Start of Block

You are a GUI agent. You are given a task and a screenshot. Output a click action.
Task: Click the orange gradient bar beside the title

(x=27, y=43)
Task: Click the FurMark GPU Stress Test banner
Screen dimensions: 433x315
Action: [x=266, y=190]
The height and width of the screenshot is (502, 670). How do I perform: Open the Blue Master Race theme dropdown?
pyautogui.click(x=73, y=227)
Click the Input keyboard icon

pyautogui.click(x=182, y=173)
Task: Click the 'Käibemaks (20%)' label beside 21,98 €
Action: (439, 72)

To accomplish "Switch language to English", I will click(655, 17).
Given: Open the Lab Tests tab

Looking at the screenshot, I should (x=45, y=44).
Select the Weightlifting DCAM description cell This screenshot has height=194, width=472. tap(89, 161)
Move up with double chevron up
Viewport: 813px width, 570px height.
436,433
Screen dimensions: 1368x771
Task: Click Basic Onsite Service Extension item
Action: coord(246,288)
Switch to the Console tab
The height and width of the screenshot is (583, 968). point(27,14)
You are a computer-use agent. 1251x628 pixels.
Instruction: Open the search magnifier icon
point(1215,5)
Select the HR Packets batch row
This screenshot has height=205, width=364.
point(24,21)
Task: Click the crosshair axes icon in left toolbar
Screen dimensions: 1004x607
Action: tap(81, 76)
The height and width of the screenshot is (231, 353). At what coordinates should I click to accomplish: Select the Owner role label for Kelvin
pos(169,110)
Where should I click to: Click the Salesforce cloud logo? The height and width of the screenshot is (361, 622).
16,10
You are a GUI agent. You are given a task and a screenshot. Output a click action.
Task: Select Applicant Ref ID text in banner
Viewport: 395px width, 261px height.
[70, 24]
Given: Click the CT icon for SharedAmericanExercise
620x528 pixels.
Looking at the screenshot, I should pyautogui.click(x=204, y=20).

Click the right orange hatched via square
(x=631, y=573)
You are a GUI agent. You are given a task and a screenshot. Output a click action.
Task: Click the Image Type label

End of Block

## Problem details
Look above for the line with "Viewport: 813px width, 570px height." and the line with "Task: Click the crosshair"; transcribe both and all lines in between, exactly, and nothing else.

## Answer for the task
Viewport: 813px width, 570px height.
436,433
Screen dimensions: 1368x771
Task: Click Basic Onsite Service Extension item
Action: coord(246,288)
Switch to the Console tab
The height and width of the screenshot is (583, 968). point(27,14)
You are a computer-use agent. 1251x628 pixels.
Instruction: Open the search magnifier icon
point(1215,5)
Select the HR Packets batch row
This screenshot has height=205, width=364.
point(24,21)
Task: Click the crosshair axes icon in left toolbar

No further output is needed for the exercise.